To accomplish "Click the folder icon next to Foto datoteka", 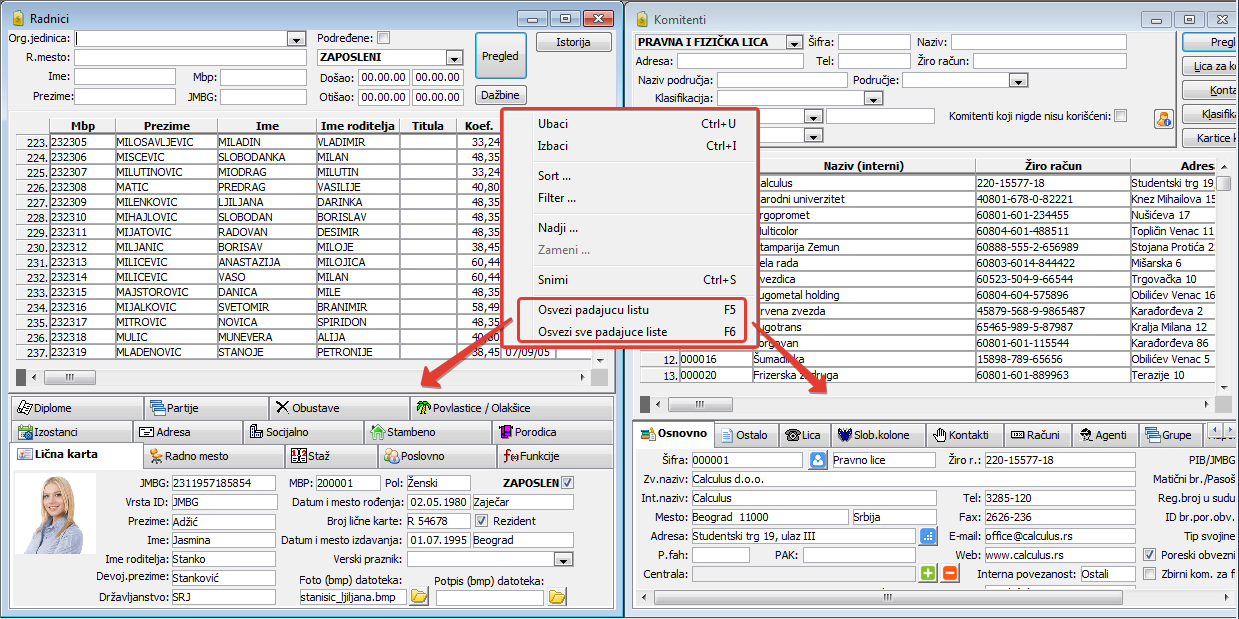I will click(419, 597).
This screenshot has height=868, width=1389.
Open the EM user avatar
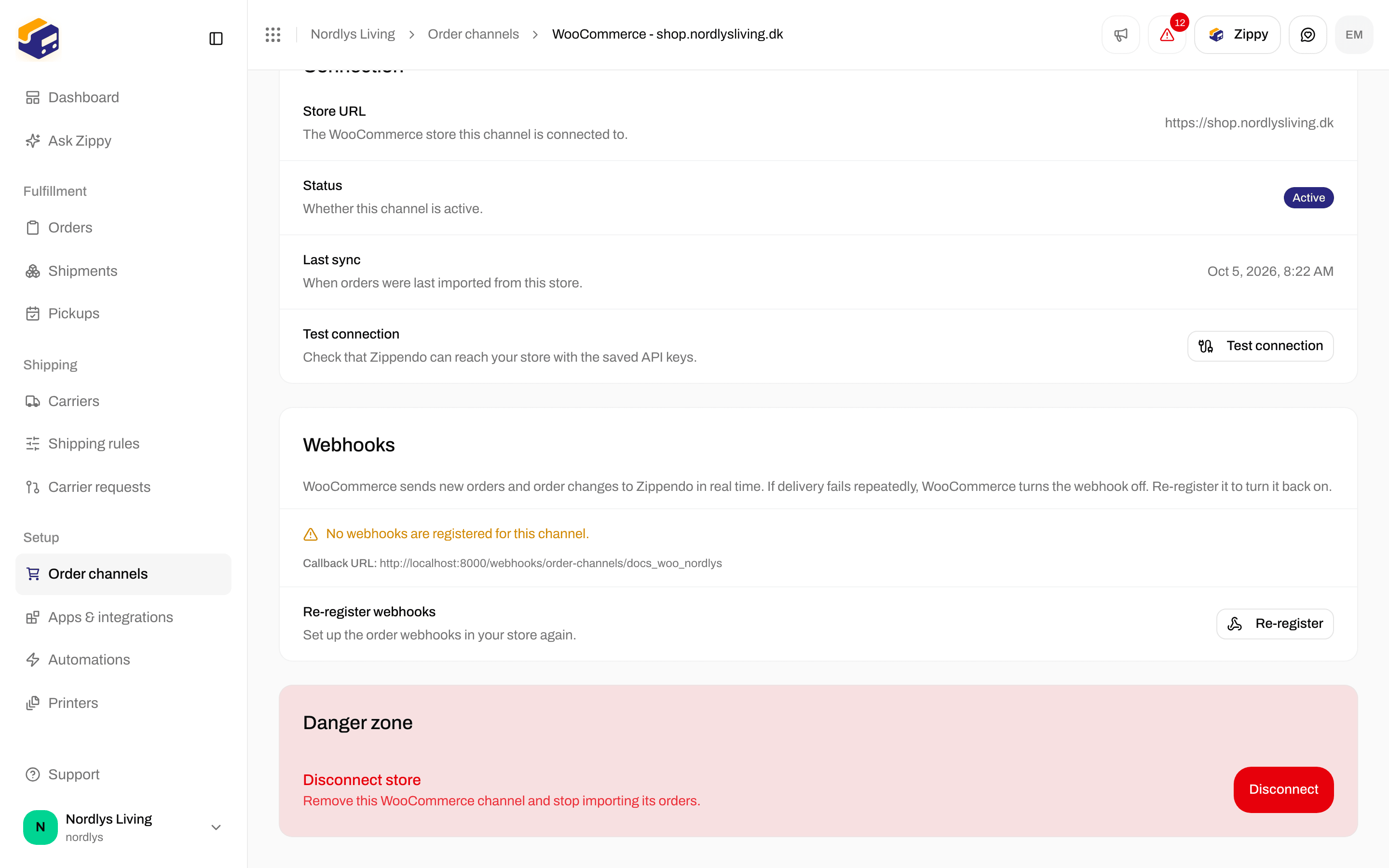[1354, 34]
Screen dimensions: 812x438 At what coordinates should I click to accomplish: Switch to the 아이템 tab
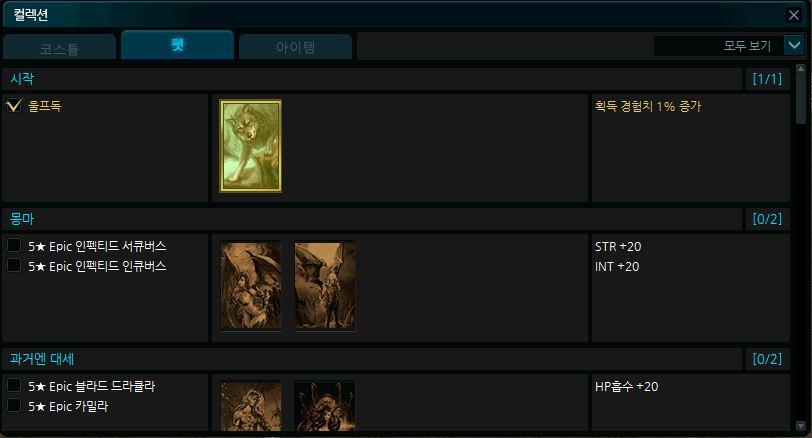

## PROBLEM REQUIREMENTS
Copy out the listing above, beginning with the line containing "This screenshot has height=868, width=1389." and continuing through the end of the listing, with the requests included, and scale every coordinate in the answers by 1.75, rounding to whole numbers with halves going up. Leave the pictures out of your answer.

## ANSWER
This screenshot has height=868, width=1389.
Open the EM user avatar
[2370, 60]
Screen dimensions: 812x438 At what coordinates should I click to accomplish: Switch to the 아이템 tab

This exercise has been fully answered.